Abou Ali, chauffeur de taxi à Damas, affirme travailler "uniquement
pour manger, boire et dormir". A l’instar des millions de Syriens dont
la guerre a détruit le pouvoir d’achat, il a vu son niveau de vie
s’écrouler.
"Les prix sont exorbitants, mon revenu suffit à peine à nourrir ma
famille", déclare ce père de cinq enfants qui limite désormais ses
achats aux produits de première nécessité.
Dans un pays ravagé par les violences depuis plus de deux ans, la
population doit faire face, impuissante, au fossé qui se creuse entre
revenus et dépenses.
"La guerre a appauvri la très grande majorité des Syriens et a engendré
une baisse importante de leur pouvoir d’achat", affirme à l’AFP Jihad
Yazigi, rédacteur en chef du Syria Report, site d’information et
d’analyse économique.
"Mon salaire ne vaut rien", renchérit un fonctionnaire, Salim, en
expliquant que les 15.000 livres syriennes (SYP, 75 dollars) qu’il
touche à la fin du mois couvrent à peine ses besoins alimentaires.
Selon la presse officielle, les prix des produits de première nécessité
ont augmenté de 200 à 300% ces derniers mois, mais d’après des habitants
et l’AFP, la hausse a été encore plus vertigineuse ces quatre dernières
semaines, atteignant 400%.
Le gouvernement syrien a augmenté à plusieurs reprises les tarifs du
carburant, ce qui a eu "un impact significatif" sur le niveau général
des prix, propulsés à des niveaux jamais atteints.
Les Syriens sont aussi désorientés par la chute libre de leur monnaie,
qui a perdu les trois quarts de sa valeur par rapport au dollar (200 SYP
contre 50 SYP en 2011 selon le cours du marché).
"Notre monnaie n’a plus de valeur", déclare, démoralisé, Moustapha, employé dans un magasin de jouets.
En prévision du mois de jeûne du ramadan, qui démarre le 9 juillet, il a
fait des provisions de riz, de sucre et d’huile "avant que les prix ne
grimpent de nouveau".
"Tous les jours, les prix augmentent" suivant les variations du dollar,
relève une mère de famille.
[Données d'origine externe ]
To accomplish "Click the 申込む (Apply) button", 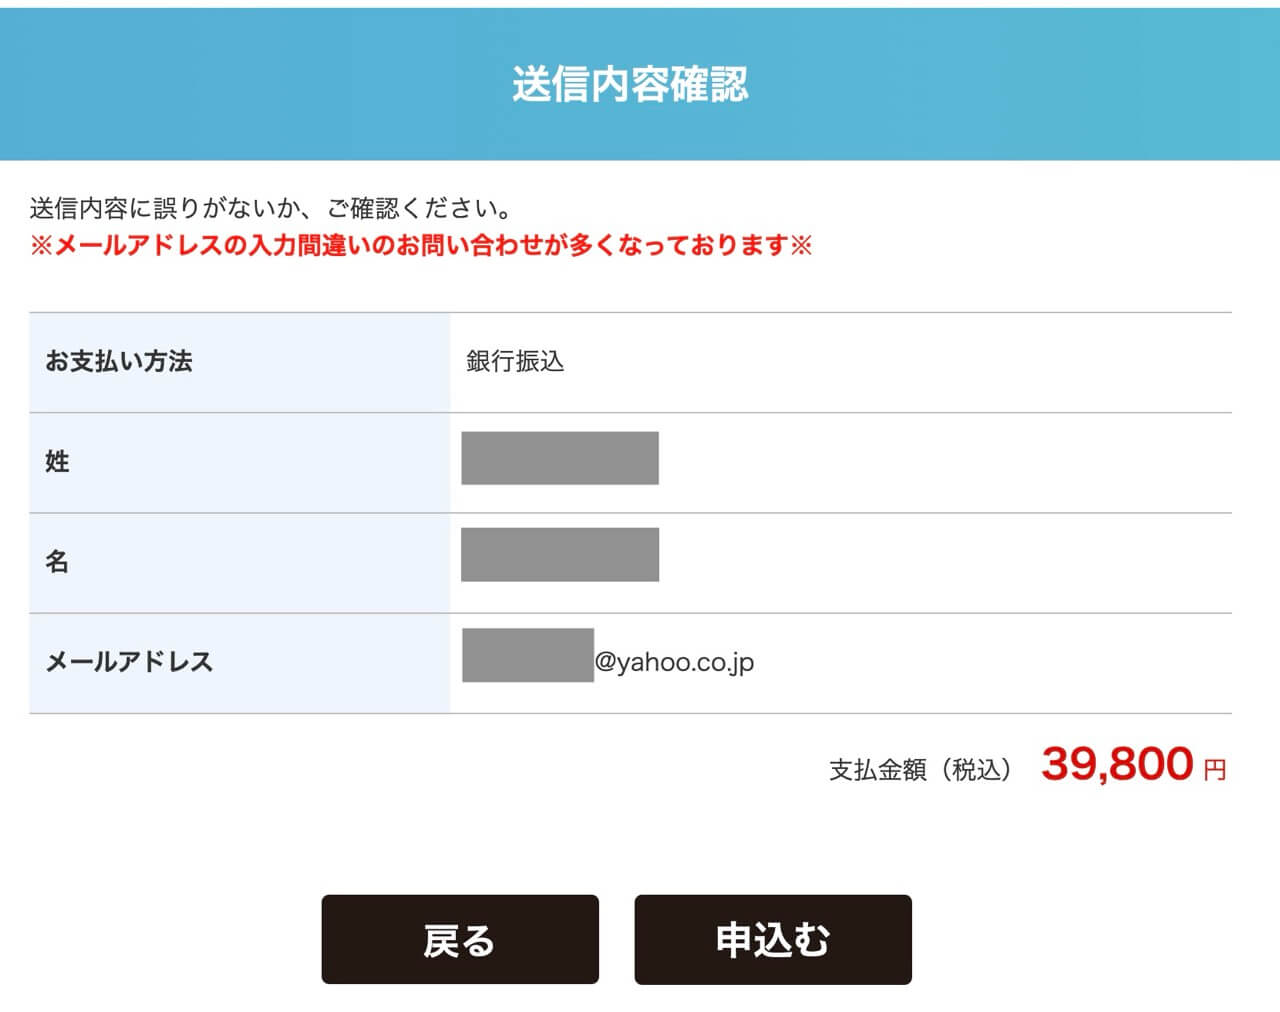I will [x=773, y=939].
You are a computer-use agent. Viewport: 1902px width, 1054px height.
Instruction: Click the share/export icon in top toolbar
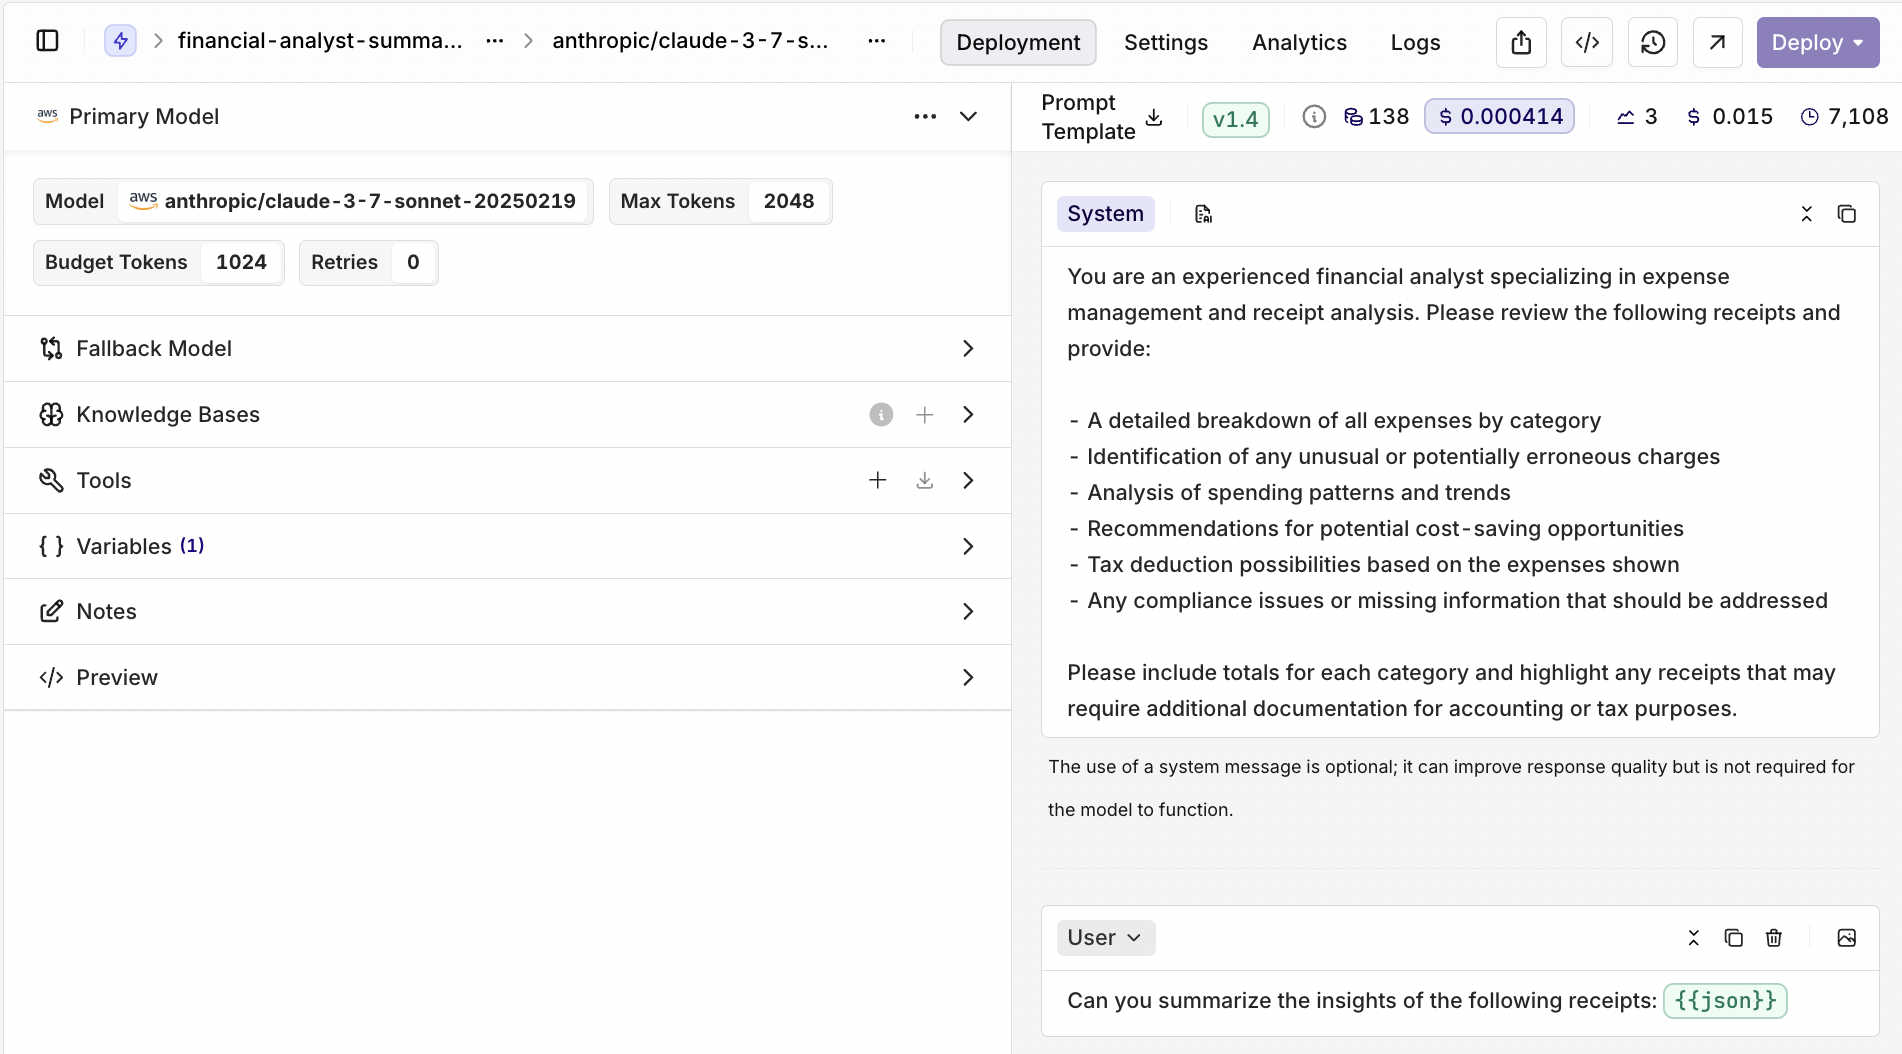coord(1521,42)
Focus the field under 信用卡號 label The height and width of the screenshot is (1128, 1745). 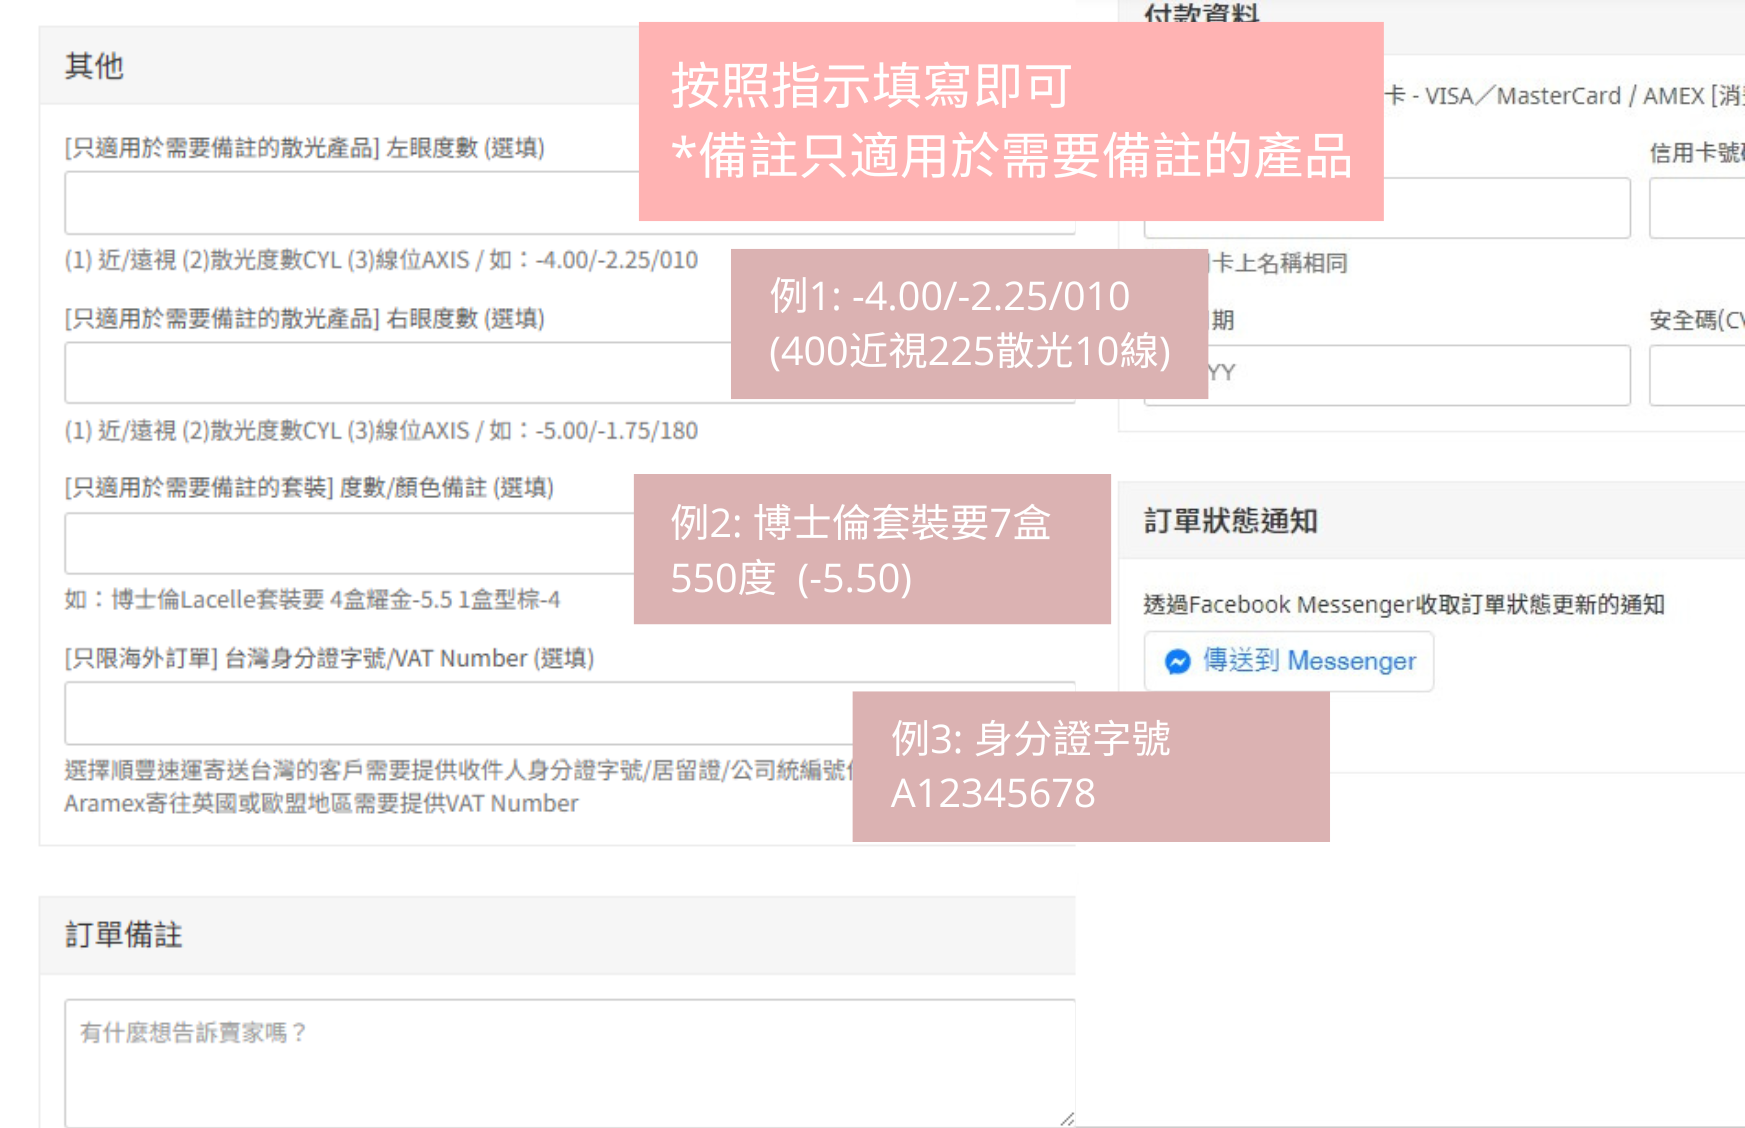1696,208
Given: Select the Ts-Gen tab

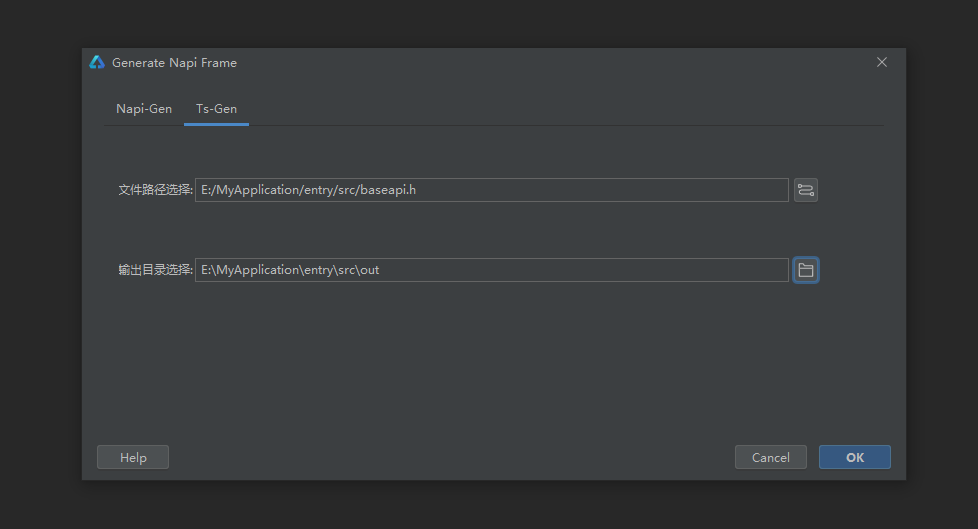Looking at the screenshot, I should (216, 109).
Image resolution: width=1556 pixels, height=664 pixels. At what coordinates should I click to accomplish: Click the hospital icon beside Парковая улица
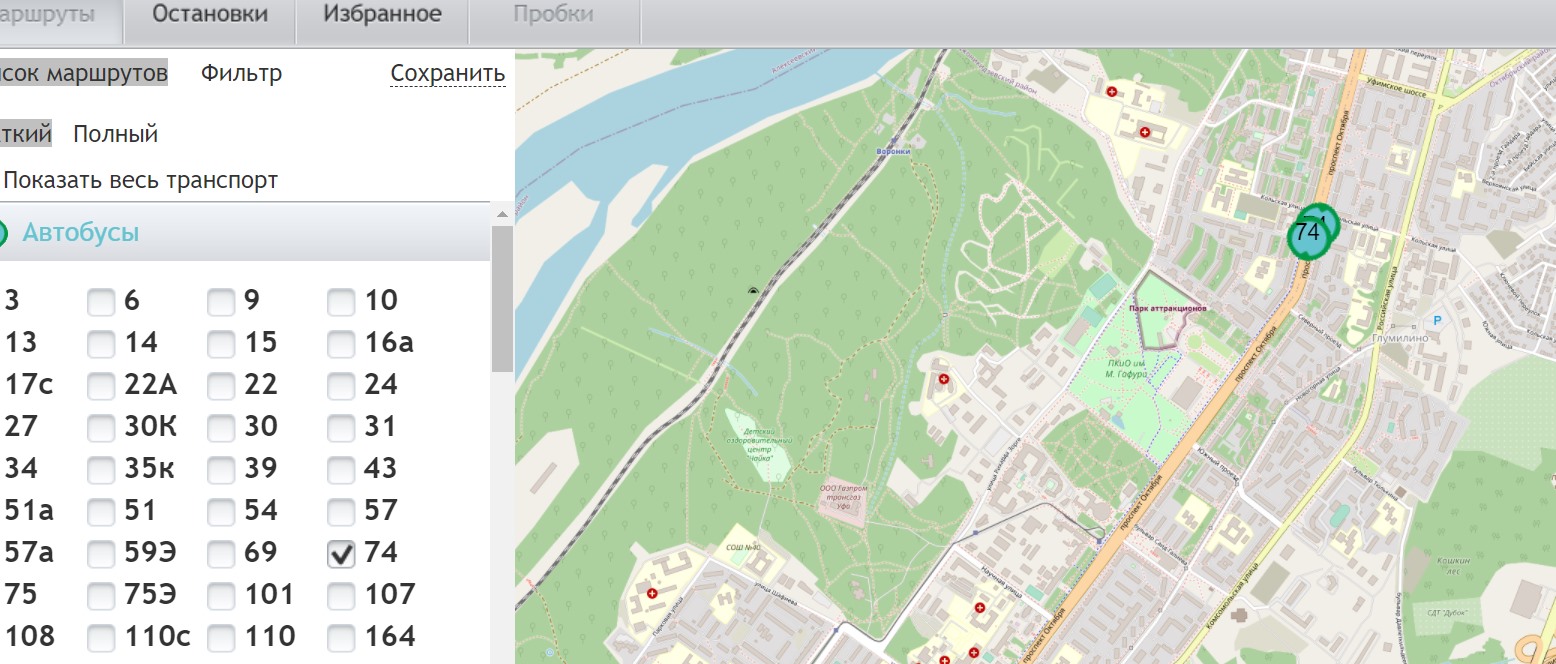tap(653, 593)
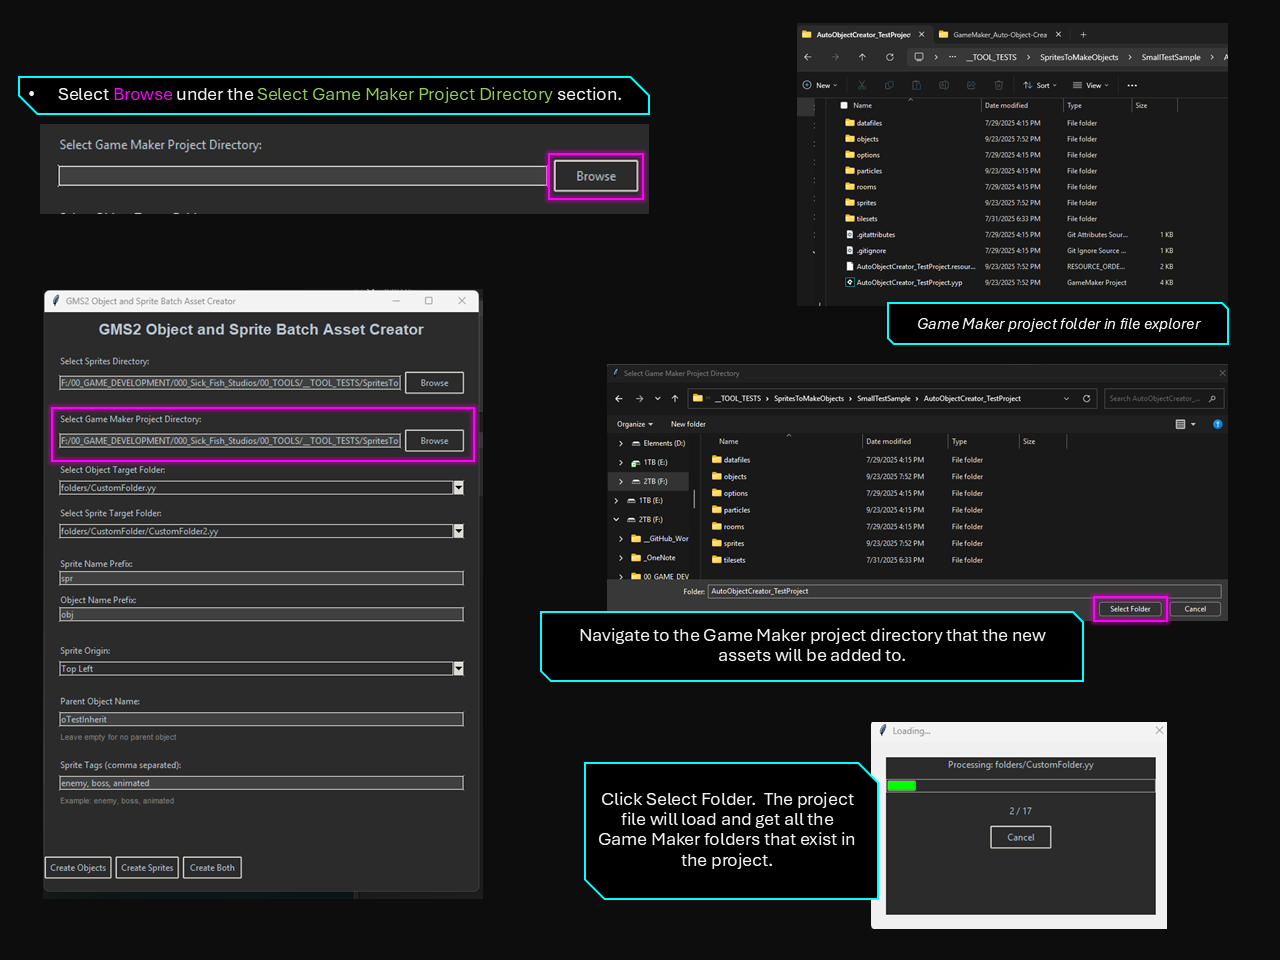Open the Sprite Origin dropdown arrow
This screenshot has height=960, width=1280.
tap(458, 669)
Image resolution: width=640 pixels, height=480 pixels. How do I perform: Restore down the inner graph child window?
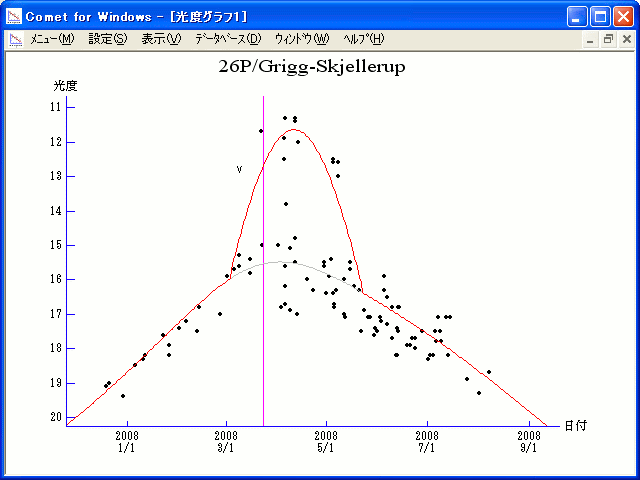point(608,39)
Elle vient d’acheter pour 1.300 SYP (6,5
dollars) un poulet qu’elle trouvait encore pour cinq fois moins cher il y
a quelques mois.
"Il faut faire la queue pour un sachet de pain, qui est de mauvaise qualité en plus", dit Omar, dans le centre de Damas.
Mois après mois, la situation empire. Beaucoup ont perdu leur emploi,
surtout dans les zones touchées par les violences, qui ont fait plus de
100.000 morts depuis mars 2011, selon l’Observatoire syrien des droits
de l’Homme (OSDH).
Les sanctions imposées par les Etats-Unis, les pays arabes et l’Union
européenne en principe pour punir le régime de Bashar al-Assad affectent
en réalité gravement les Syriens dans leur ensemble.
L’ONU a tiré mardi la sonnette d’alarme, après une enquête menée auprès
de 105 familles dans sept gouvernorats syriens. Les Syriens se voient de
plus en plus obligés de "mendier" ou de faire travailler leurs enfants,
pour "pallier la détérioration totale de leurs conditions de vie", a
averti le Programme alimentaire mondial de l’ONU (PAM).
La proportion de personnes ayant indiqué avoir dû mendier est passée à
9% en avril/mai, contre 5% en mars. Et 82% des personnes interrogées par
l’ONU ont diminué leurs achats de produits frais et de viande.
D’après les experts, l’impact de la crise est énorme sur l’économie. Les
investissements, le tourisme et le commerce extérieur sont proches de
zéro.La production pétrolière, importante source de devises, a chuté de
95%.
La Banque mondiale a estimé la chute du PIB syrien en 2012 à 30%. Elle prévoit une baisse supplémentaire de 10% en 2013.
Mais pour le régime, l’économie syrienne est puissante, "malgré la crise
(...) et les opérations de sabotage", a estimé Raslane Khadour, un
expert économique cité par l’agence officielle Sana. La hausse des
salaires des fonctionnaires, récemment annoncée, "prouve que l’économie
résiste", a-t-il ajouté.
Pour M. Yazigi, les amis du régime ont beaucoup aidé à le renflouer, en
particulier l’Iran, qui a fourni 4 milliards de dollars d’aides à Damas.